YOUR GOAL » Search the data for the word "cell" and copy out every line that has it.

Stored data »
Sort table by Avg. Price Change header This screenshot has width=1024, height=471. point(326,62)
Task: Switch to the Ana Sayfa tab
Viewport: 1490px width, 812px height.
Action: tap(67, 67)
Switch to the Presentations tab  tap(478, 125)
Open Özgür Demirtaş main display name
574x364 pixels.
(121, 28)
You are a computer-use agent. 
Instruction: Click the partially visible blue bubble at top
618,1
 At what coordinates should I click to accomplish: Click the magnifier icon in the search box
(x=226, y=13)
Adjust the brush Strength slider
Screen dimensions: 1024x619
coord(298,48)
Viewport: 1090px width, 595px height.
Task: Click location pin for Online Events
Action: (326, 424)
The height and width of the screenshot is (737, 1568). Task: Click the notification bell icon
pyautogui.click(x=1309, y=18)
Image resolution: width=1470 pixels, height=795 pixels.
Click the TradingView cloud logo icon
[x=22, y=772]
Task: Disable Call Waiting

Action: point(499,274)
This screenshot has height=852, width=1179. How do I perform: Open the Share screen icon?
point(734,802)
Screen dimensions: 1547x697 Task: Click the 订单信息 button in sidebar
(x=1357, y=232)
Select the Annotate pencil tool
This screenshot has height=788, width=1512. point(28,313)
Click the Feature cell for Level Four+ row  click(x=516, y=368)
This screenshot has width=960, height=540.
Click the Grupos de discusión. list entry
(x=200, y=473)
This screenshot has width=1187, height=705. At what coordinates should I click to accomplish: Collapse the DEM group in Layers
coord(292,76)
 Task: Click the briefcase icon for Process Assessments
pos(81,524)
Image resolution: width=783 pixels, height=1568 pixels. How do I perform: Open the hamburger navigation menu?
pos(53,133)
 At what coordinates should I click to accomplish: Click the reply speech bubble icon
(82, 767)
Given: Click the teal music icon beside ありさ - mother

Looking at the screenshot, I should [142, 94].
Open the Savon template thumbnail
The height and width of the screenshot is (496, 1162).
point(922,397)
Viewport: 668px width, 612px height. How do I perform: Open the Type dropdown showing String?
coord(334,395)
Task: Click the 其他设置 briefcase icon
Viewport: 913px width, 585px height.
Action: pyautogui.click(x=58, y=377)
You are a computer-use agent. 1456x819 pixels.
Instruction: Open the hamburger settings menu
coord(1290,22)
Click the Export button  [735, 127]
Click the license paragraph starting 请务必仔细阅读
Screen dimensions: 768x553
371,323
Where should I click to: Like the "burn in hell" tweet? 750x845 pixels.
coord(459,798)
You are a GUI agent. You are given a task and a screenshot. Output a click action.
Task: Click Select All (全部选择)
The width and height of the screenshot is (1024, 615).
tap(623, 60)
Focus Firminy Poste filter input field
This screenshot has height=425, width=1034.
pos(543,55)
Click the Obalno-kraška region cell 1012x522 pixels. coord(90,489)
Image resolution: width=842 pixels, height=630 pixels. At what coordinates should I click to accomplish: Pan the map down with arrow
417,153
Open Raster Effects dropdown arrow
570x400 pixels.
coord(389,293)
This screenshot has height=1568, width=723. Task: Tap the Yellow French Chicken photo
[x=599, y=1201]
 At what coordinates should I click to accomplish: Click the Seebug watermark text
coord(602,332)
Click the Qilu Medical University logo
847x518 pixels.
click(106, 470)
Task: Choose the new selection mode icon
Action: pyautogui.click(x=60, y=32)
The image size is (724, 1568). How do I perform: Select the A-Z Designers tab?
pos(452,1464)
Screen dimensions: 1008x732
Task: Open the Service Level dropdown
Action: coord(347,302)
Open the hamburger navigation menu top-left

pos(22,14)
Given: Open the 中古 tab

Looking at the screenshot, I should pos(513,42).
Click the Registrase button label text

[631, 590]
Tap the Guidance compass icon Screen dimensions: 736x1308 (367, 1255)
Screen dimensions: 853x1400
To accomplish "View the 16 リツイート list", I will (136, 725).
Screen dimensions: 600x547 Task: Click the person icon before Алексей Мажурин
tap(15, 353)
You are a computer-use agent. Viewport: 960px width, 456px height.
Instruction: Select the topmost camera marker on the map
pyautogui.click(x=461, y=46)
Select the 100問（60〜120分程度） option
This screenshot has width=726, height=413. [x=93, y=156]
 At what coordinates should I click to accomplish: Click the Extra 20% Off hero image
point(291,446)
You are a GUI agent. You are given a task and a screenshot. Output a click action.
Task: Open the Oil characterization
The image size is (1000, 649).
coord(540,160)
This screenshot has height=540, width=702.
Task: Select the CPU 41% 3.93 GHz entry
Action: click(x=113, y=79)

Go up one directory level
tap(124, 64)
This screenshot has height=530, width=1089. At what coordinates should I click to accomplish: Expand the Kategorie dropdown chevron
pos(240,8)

SOLVED PROBLEM »
Click the Feature cell for Level Four+ row  click(x=516, y=368)
Click the Obalno-kraška region cell 1012x522 pixels. coord(90,489)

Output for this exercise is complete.